По одной версии, главной причиной случившегося было то, что утром этого дня Москву покинул Сталин. (Он будто бы отбыл в Арзамас; почему-то именно в Арзамас, а не в Куйбышев, куда накануне были эвакуированы правительственные учреждения и послы иностранных держав).

По другой версии, Сталин сперва решил подчиниться постановлению Политбюро и покинуть Москву, но в тот же день от этого решения отказался.
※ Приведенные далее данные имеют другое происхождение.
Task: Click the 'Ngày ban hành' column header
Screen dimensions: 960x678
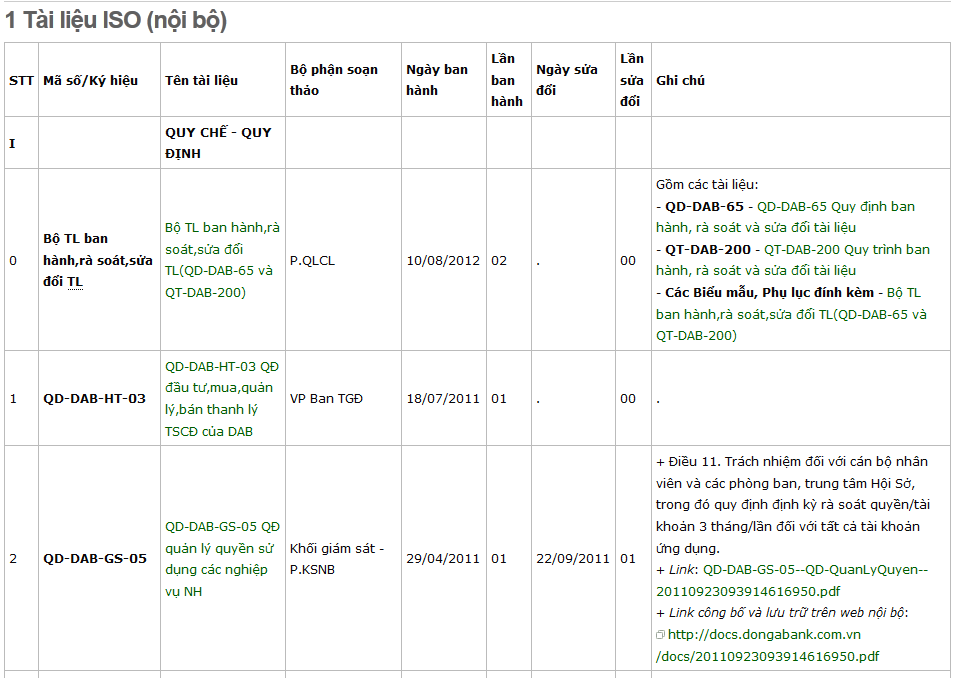Action: pyautogui.click(x=437, y=80)
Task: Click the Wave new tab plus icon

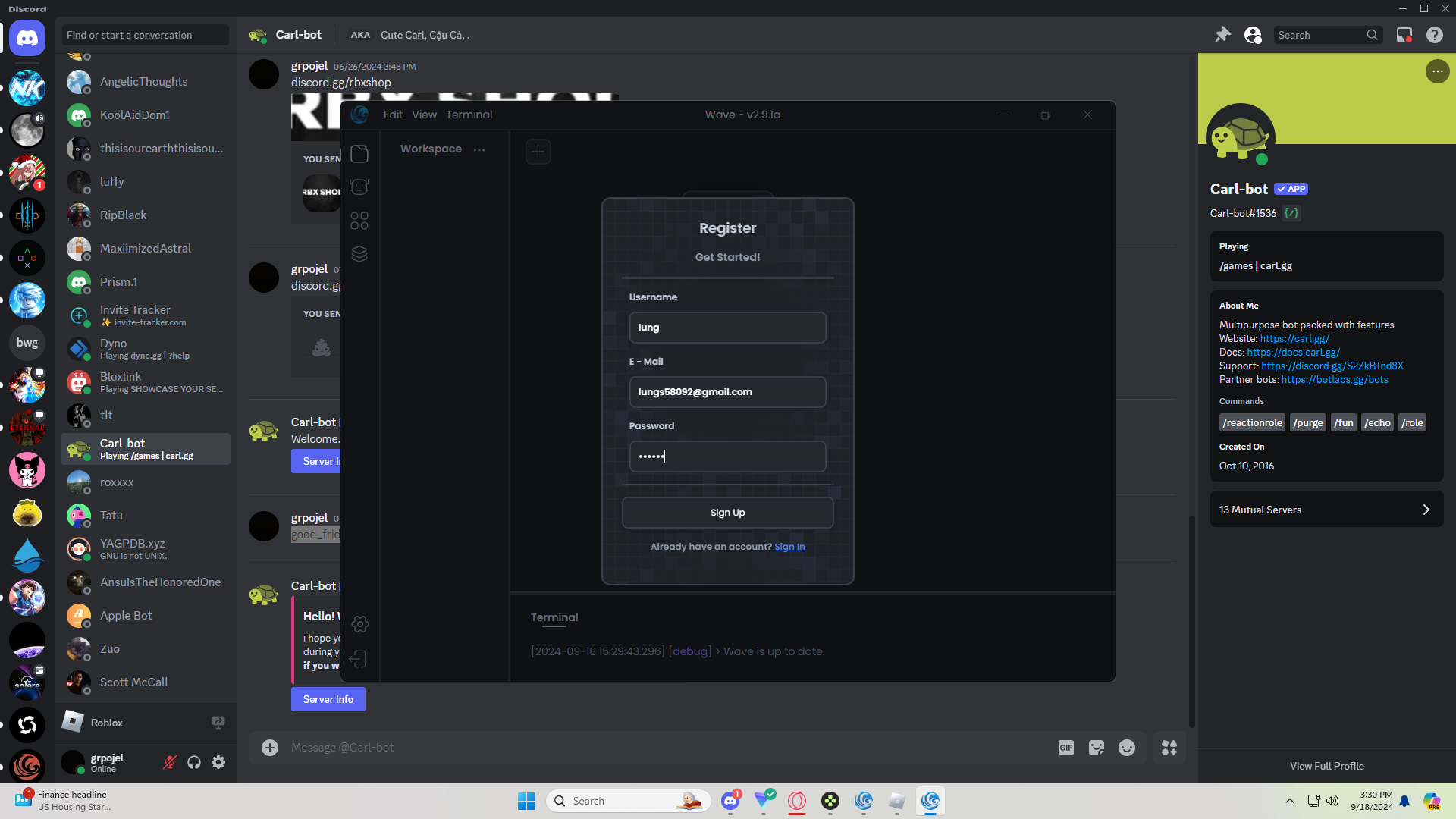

Никаких документальных подтверждений как первой, так и второй версии не имеется. Но, уж коли речь зашла о документальном подтверждении того, что происходило в тот день в Москве, сошлюсь на докладную записку А. А. Фадеева на имя секретарей ЦК ВКП(б) — И. В. Сталина, А. А. Фадеева и А. С. Щербакова. В этой докладной записке генеральный секретарь Союза писателей СССР опровергал возведенную на него клевету, что он будто бы утром 16 октября самовольно покинул Москву, бросив на произвол судьбы вверенных его попечению писателей. Фадеев объяснял, что ранним утром этого дня он действительно выехал из Москвы, но не самовольно, а получив на этот счет «указание Комиссии по эвакуации через товарища Косыгина». Что же касается вверенных ему писателей и их семей, которых было около тысячи человек, то, — как сказано в этой записке, — «за 14 и 15 октября и в ночь с 15 на 16 организованным и неорганизованным путем выехала примерно половина этих людей. Остальная половина (из них по списку 186 членов и кандидатов Союза) была захвачена паникой шестнадцатого и семнадцатого октября…».

(Власть и художественная интеллигенция: Документы. 1917–1953. М., 2002. С. 477.)

Итак, уже не по слухам и воспоминаниям современников, а на основании этого ответственного документа мы можем со всей определенностью утверждать, что 16 октября 1941 года Москва действительно была захвачена паникой.